Project

General

Profile

Bug #17254

ENV.replace may set nil instead of the proper value

Added by znz (Kazuhiro NISHIYAMA) 17 days ago. Updated 2 days ago.

Status:
Open
Priority:
Normal
Assignee:
-
Target version:
-
ruby -v:
ruby 2.7.2p137 (2020-10-01 revision 5445e04352) [x86_64-linux]
[ruby-core:100343]

Description

On docs.ruby-lang.org, it uses snap ruby, and it failed to run rdoc.

Oct 07 13:20:08 docs-2020.ruby-lang.org env[6183]: rdoc --title Documentation for Ruby master --main README.md --output /var/www/docs.ruby-lang.org/releases/20200916140300/master -U --all --encoding=UTF-8 .
Oct 07 13:20:08 docs-2020.ruby-lang.org env[6183]: <internal:gem_prelude>:1:in `require': cannot load such file -- rubygems.rb (LoadError)
Oct 07 13:20:08 docs-2020.ruby-lang.org env[6183]:         from <internal:gem_prelude>:1:in `<internal:gem_prelude>'
Oct 07 13:20:08 docs-2020.ruby-lang.org env[6183]: rake aborted!

I investigate it, it caused by setting nil instead of the proper value in ENV.replace.

vagrant@buster:/tmp/t$ cat Gemfile
# frozen_string_literal: true

source "https://rubygems.org"

git_source(:github) {|repo_name| "https://github.com/#{repo_name}" }

# gem "rails"
vagrant@buster:/tmp/t$ env PATH=/var/www/docs.ruby-lang.org/shared/bundle/ruby/2.7.0/bin:/snap/bin:$PATH DEBIAN_DISABLE_RUBYGEMS_INTEGRATION=1 bundle exec env -u RUBYOPT ruby -r/snap/ruby/189/lib/ruby/gems/2.7.0/gems/bundler-2.1.4/lib/bundler/setup -e 'p ENV["RUBYLIB"]'
"/snap/ruby/189/lib/ruby/gems/2.7.0/gems/bundler-2.1.4/lib"

Calling ENV.clear before ENV.replace resolves this issue.

vagrant@buster:/tmp/t$ cat /tmp/clear-before-replace.rb
class << ENV
  alias orig_replace replace
  def replace(h)
    clear
    orig_replace(h)
  end
end
vagrant@buster:/tmp/t$ env PATH=/var/www/docs.ruby-lang.org/shared/bundle/ruby/2.7.0/bin:/snap/bin:$PATH DEBIAN_DISABLE_RUBYGEMS_INTEGRATION=1 bundle exec env -u RUBYOPT ruby -r/tmp/clear-before-replace -r/snap/ruby/189/lib/ruby/gems/2.7.0/gems/bundler-2.1.4/lib/bundler/setup -e 'p ENV["RUBYLIB"]'
"/snap/ruby/189/lib/ruby/gems/2.7.0/gems/bundler-2.1.4/lib:/snap/ruby/189/lib/ruby/2.7.0:/snap/ruby/189/lib/ruby/2.7.0/amd64"

Where should call ENV.clear?
In ENV.replace or caller of ENV.replace?


Files

full-env-log.txt (8.96 KB) full-env-log.txt Whole ENV contents log znz (Kazuhiro NISHIYAMA), 10/08/2020 10:17 AM
rdoc-failed-log.txt (2.57 KB) rdoc-failed-log.txt rdoc-static-all.service failed log znz (Kazuhiro NISHIYAMA), 10/08/2020 10:19 AM

Updated by jeremyevans0 (Jeremy Evans) 9 days ago

Looking at the ENV.replace implementation, the reason it doesn't call clear is it isn't thread-safe.

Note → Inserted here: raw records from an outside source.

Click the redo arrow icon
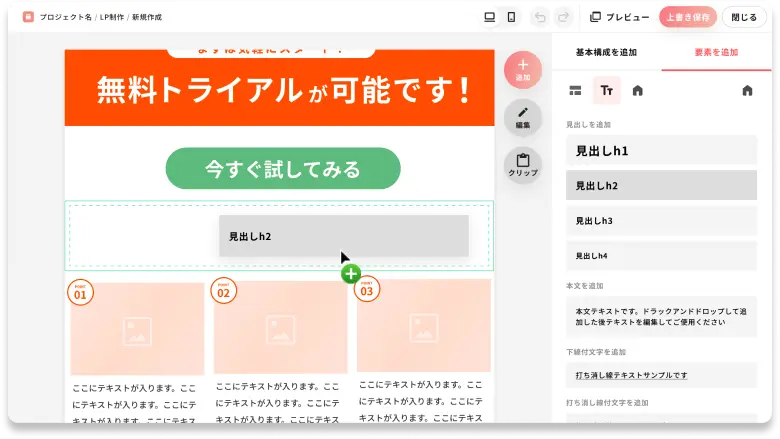The image size is (780, 439). (x=564, y=17)
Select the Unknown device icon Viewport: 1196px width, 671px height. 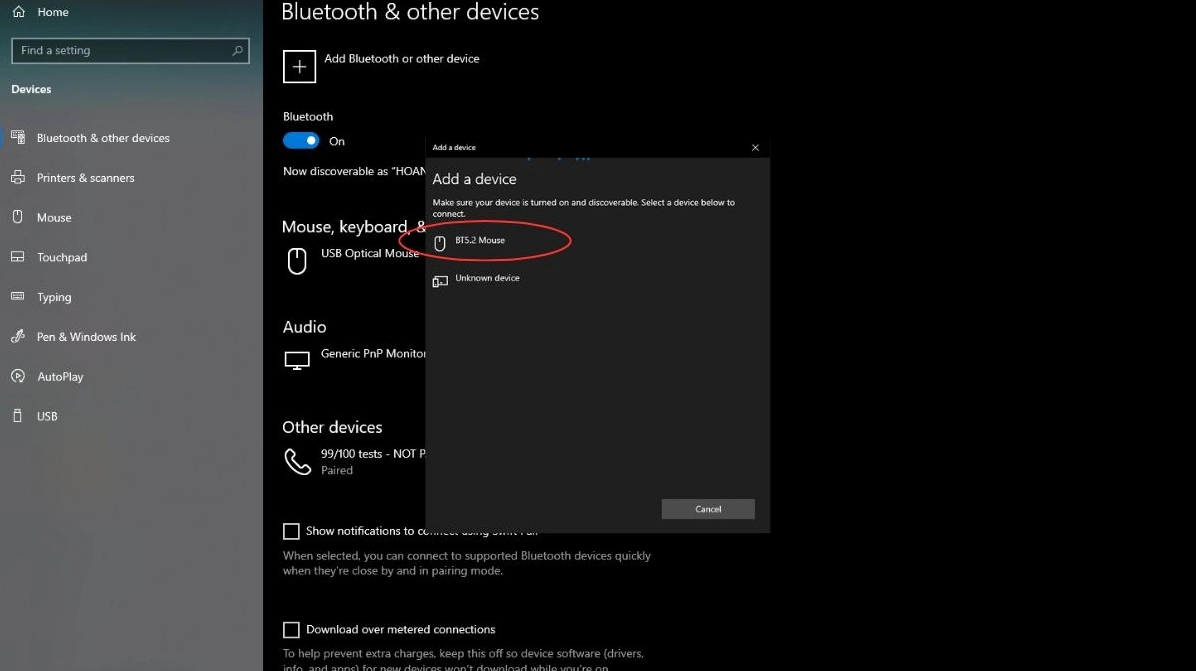440,280
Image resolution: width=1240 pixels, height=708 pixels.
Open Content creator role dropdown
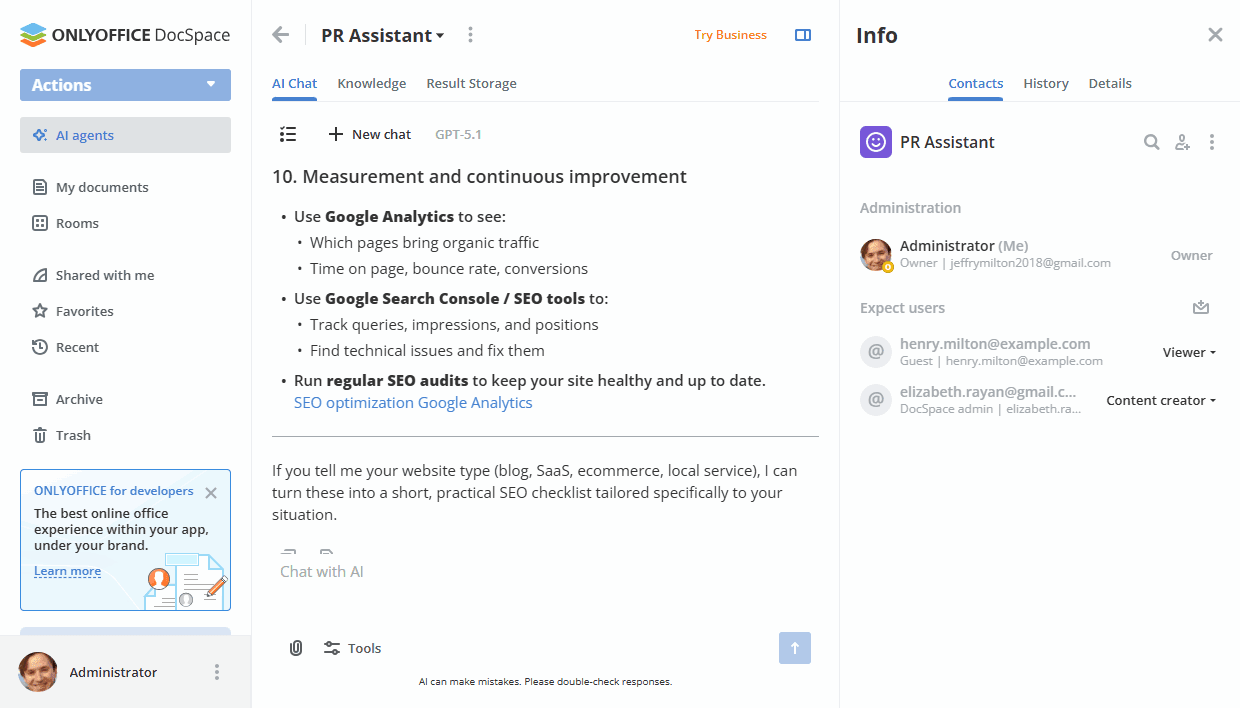(x=1161, y=400)
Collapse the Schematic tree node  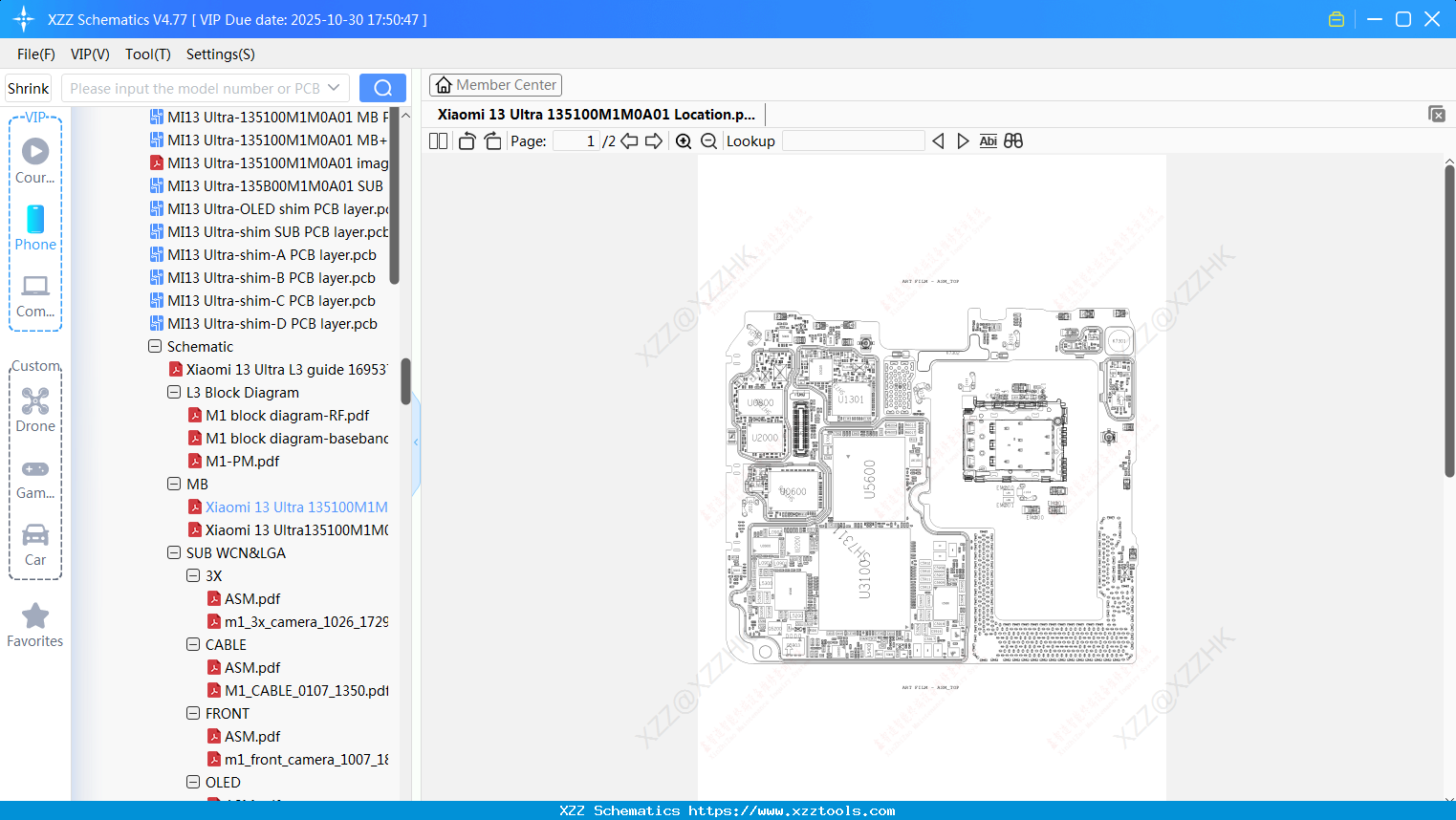point(154,346)
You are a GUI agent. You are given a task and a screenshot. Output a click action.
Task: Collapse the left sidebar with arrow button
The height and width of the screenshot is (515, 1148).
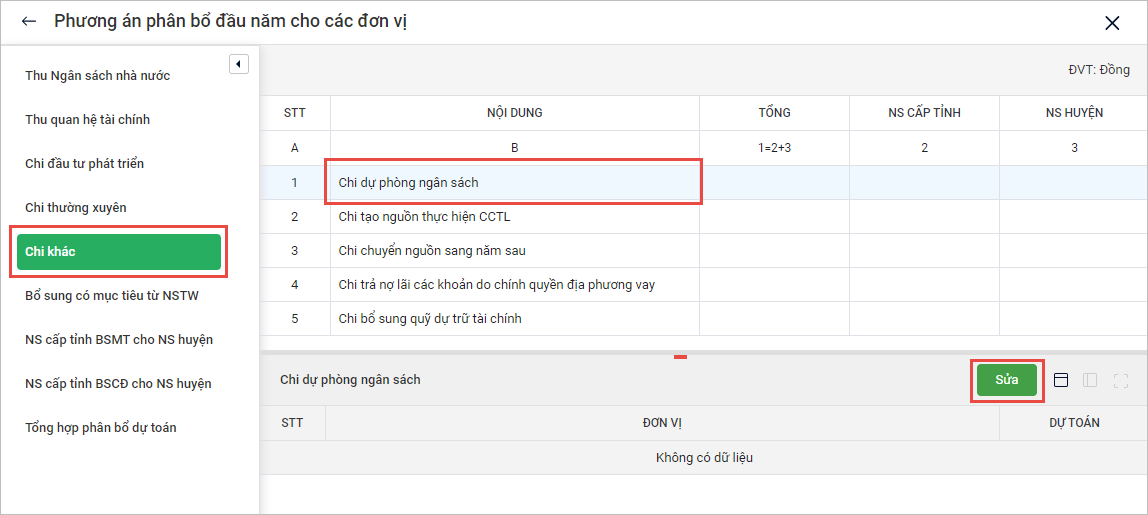coord(239,64)
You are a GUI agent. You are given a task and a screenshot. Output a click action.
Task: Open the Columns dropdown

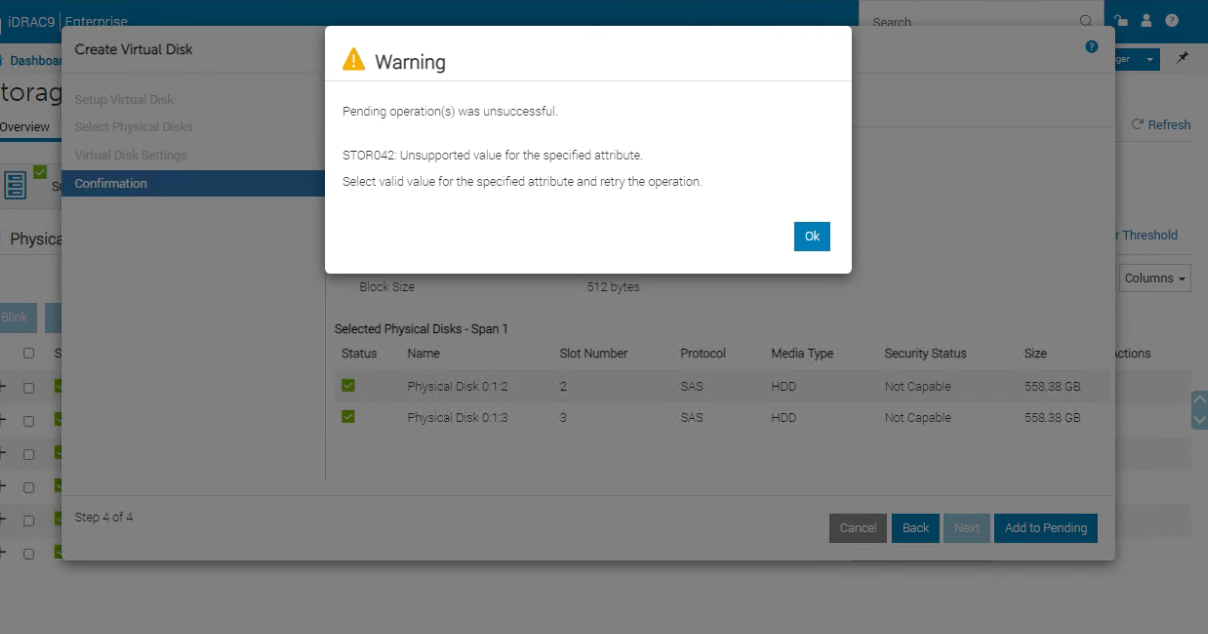tap(1155, 278)
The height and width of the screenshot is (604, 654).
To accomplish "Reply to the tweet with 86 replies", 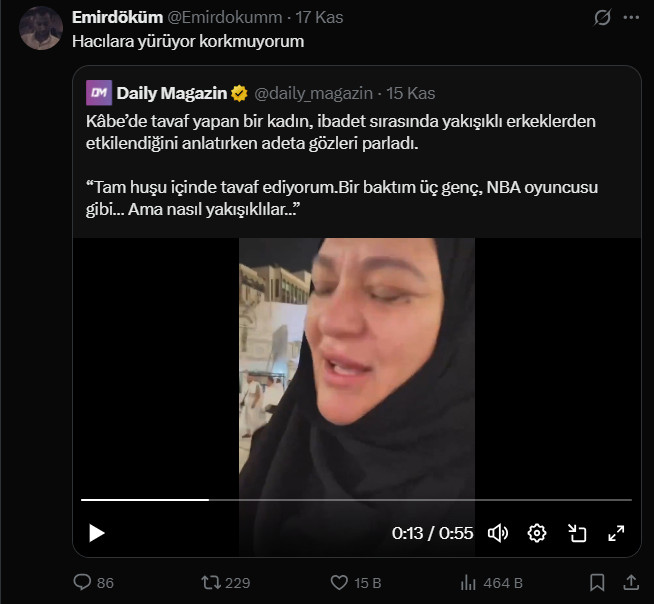I will click(x=83, y=582).
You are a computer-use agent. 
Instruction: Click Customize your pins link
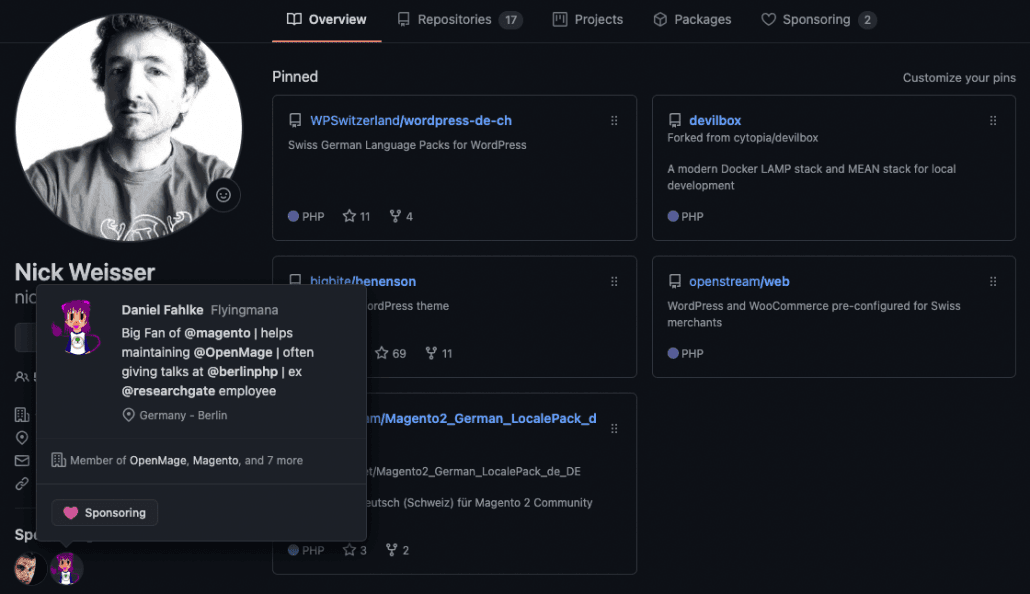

ENV.replace tries to set all ENV keys in the replacement hash (the argument), then remove keys for ENV that aren't in the replacement hash. This ensures that at no point does the environment have a missing key if ENV already has the key and the replacement hash also has the key.

So having ENV.replace call ENV.clear is not good as it would break thread safety. It sounds like a bug in ENV.replace if it is actually setting an environment key to a nil value. I couldn't recreate the error by doing:

ENV.clear
ENV.replace(ENV_VALUE_FROM_YOUR_EXAMPLE)
ENV.replace(h_VALUE_FROM_YOUR_EXAMPLE)

One thing I noted is the ENV in your example before the replace has multiple entries for "GEM_HOME", "GEM_PATH", and "RUBYLIB". That seems like a bug itself, and it is possibly related to the cause of ENV.replace resulting in a nil ENV value. Possibly the issue is due to multiple ENV keys with the same content but different encodings?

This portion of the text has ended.